Obsesja - słowo które rzadko ma pozytywne znacznie, ale tym właśnie stało się bieganie z synem dla Dick'a. Żeby poprawić swoją kondycję i być w stanie pchać wózek z synem na wyścigach, Dick trenował codziennie, nawet kiedy jego syn był w szkole, biegając z workiem cementu w wózku.
Ojciec z synem brali udział w kolejnych imprezach i uzyskiwali coraz lepsze wyniki. W 1981 roku po raz pierwszy wystartowali na trasie maratonu w Bostonie. Ukończyli bieg w pierwszej „ćwiartce” zawodników.
Skoro dali radę przebiec maraton, to dlaczego nie triathlon?
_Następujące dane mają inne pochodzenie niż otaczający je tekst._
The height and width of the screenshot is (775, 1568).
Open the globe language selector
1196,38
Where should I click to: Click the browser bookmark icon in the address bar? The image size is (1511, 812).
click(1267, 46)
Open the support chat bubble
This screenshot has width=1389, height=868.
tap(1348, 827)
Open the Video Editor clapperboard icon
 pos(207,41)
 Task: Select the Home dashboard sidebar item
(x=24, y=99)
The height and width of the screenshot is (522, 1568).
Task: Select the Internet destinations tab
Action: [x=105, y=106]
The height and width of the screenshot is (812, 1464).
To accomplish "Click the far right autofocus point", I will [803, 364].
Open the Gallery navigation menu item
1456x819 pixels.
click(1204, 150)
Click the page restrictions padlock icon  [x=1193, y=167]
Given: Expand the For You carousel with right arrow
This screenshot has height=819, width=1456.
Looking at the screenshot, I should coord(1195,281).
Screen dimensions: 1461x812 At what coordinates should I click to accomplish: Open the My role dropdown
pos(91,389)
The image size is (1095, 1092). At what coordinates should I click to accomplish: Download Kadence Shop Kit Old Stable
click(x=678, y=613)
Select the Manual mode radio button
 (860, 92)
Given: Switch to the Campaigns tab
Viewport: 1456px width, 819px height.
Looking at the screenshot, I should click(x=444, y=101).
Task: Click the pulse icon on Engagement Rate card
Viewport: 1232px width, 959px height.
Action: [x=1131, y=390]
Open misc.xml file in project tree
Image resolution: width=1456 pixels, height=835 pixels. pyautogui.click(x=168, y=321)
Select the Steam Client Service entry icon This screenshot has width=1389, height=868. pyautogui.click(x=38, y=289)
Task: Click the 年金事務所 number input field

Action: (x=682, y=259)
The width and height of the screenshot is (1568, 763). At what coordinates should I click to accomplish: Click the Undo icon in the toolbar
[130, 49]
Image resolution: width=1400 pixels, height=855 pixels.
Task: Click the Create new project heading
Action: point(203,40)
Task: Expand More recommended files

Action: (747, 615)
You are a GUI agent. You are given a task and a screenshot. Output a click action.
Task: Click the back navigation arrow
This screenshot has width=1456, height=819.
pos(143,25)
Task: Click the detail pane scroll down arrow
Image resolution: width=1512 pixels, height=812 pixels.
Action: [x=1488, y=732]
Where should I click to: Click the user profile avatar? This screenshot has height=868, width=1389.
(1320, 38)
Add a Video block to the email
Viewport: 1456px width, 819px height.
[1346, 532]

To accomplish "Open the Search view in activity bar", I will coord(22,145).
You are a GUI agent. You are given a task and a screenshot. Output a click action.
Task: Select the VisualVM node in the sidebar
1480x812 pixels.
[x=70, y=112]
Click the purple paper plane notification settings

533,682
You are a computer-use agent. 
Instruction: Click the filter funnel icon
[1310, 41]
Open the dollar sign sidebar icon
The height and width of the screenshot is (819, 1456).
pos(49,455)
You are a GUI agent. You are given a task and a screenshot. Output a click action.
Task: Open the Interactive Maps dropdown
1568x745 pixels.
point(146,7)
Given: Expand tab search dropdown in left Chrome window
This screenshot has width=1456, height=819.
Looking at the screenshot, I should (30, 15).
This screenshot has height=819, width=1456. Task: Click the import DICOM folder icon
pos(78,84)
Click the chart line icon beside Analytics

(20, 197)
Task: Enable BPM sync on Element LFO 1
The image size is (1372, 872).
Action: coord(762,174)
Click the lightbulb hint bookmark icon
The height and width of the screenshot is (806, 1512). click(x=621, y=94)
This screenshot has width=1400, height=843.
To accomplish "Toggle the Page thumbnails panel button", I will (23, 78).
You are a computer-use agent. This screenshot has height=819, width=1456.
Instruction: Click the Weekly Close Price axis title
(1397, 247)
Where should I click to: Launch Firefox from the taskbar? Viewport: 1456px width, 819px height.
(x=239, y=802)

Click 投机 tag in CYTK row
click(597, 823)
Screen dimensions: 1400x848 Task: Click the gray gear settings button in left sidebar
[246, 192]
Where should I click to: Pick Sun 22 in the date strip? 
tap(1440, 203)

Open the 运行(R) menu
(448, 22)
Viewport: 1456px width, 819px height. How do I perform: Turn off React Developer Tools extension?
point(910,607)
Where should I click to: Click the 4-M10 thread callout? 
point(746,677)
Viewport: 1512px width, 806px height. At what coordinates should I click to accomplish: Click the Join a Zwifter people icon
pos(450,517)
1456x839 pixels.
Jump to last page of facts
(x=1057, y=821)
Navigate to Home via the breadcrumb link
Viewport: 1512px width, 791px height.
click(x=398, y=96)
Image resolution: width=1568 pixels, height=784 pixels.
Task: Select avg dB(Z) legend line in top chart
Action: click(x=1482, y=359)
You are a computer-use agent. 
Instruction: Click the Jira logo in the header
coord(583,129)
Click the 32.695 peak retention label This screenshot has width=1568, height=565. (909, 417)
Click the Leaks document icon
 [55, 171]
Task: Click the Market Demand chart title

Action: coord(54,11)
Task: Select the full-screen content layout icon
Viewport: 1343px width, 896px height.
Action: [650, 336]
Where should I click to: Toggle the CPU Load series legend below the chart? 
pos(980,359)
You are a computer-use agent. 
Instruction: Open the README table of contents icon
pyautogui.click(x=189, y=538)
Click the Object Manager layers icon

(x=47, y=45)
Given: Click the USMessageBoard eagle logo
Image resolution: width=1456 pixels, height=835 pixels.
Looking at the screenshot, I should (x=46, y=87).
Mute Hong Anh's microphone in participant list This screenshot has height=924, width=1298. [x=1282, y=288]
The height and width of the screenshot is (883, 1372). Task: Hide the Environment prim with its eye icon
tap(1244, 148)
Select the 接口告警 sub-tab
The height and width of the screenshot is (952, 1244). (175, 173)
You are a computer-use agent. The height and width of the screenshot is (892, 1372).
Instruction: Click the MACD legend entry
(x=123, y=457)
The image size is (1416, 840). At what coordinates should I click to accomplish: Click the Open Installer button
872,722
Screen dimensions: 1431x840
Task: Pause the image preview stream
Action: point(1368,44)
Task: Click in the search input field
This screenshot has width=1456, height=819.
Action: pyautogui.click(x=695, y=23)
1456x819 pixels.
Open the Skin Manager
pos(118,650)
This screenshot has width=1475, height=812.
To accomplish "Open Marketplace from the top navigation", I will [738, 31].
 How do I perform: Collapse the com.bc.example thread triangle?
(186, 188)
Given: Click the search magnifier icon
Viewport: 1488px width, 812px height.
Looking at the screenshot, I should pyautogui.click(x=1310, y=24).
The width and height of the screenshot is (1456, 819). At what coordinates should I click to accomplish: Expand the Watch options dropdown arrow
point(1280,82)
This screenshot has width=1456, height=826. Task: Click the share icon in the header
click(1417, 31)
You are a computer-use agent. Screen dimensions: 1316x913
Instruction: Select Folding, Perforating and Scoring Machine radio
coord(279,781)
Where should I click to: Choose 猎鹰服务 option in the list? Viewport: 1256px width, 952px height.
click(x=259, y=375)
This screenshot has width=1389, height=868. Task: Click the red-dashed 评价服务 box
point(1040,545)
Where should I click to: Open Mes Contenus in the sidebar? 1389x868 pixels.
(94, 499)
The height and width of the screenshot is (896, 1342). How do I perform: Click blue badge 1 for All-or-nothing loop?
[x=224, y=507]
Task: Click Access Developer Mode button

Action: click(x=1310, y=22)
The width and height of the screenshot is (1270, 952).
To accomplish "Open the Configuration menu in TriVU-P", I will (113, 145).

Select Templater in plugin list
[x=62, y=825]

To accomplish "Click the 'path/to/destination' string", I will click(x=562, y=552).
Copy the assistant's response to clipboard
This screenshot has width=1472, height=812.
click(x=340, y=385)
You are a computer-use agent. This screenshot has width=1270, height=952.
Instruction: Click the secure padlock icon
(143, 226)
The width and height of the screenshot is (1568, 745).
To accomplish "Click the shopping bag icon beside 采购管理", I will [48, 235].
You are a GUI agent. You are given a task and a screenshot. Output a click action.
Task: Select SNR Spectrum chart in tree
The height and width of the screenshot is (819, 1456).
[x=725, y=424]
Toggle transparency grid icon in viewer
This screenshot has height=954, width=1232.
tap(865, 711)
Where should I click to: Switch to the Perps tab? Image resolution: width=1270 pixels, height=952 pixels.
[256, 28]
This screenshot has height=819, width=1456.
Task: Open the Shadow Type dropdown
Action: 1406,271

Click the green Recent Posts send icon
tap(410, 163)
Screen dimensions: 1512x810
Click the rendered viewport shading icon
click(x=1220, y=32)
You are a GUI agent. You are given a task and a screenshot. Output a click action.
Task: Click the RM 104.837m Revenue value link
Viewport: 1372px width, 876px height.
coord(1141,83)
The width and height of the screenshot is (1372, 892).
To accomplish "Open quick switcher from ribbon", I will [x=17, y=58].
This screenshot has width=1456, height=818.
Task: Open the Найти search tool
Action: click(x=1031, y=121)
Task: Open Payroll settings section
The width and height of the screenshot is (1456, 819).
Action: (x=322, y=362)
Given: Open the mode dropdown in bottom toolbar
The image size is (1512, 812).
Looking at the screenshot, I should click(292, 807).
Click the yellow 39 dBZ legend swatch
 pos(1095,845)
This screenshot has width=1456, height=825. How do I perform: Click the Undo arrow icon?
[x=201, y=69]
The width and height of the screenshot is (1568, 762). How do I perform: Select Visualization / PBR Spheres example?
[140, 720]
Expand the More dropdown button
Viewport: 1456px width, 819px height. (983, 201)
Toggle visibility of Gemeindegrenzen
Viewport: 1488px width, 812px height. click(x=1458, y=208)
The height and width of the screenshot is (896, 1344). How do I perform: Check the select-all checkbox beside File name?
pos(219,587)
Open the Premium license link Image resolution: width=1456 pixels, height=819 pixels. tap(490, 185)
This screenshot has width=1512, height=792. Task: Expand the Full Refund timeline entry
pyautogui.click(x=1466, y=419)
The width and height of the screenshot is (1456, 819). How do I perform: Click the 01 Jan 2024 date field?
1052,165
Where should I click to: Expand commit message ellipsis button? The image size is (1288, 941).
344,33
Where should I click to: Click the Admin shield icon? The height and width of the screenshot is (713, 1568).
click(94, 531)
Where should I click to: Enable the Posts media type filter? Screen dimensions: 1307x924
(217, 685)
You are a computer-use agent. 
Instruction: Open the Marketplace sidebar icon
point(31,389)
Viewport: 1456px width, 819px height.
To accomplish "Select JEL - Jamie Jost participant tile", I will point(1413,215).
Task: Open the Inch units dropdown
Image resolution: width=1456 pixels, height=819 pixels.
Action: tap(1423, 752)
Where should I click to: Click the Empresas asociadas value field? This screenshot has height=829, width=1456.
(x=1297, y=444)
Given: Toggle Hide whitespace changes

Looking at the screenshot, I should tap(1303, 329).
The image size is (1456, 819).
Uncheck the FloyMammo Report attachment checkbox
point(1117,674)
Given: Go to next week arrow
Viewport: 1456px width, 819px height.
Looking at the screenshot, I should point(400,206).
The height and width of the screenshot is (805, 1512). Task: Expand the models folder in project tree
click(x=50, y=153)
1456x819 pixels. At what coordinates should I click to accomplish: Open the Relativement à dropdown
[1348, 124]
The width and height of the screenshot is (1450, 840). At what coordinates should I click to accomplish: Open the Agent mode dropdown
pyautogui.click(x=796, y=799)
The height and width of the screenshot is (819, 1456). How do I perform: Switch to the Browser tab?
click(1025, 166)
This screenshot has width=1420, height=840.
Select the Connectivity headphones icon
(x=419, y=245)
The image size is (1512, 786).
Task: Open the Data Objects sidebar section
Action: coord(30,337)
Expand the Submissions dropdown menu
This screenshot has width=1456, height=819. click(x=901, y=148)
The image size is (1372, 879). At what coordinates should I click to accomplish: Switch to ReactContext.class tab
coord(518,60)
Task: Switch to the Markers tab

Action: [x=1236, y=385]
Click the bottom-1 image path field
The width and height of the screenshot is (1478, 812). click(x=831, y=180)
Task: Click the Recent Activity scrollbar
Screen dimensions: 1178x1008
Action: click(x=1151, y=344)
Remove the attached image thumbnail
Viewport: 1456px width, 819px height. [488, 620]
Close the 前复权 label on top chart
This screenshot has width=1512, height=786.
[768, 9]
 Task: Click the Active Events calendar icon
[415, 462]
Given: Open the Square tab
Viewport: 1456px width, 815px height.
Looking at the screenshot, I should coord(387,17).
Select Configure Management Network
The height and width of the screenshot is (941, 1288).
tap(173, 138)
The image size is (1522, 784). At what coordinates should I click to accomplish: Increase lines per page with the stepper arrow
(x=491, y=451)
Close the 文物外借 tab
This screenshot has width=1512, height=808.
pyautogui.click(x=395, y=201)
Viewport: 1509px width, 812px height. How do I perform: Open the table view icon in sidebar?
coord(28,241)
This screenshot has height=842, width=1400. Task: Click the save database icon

Był "mały" problem, bo żaden z nich nie potrafił pływać. Dick nauczył się pływać i zbudował rower przystosowany do wożenia Ricka przed kierownicą, twarzą do kierunku jazdy, tak aby Rick wszystko dobrze widział. Dzień Ojca w 1985r. to dzień ich startu w pierwszym triathlonie.
21 kwietnia 2014 r., Zespół Hoyt: Dick(74 lata) i Rick(52 lata), ukończył swój 32 bieg w bostońskim maratonie. Na swoim koncie mają ogromną ilość osiągnięć przedstawioną poniżej na screenie z Wikipedii.
Miłość, oddanie, poświęcenie, przyjaźń, upór, siła... Mógłbym tak jeszcze długo wymieniać.
Co jest w stanie zrobić kochający rodzic dla swojego dziecka? Wszystko!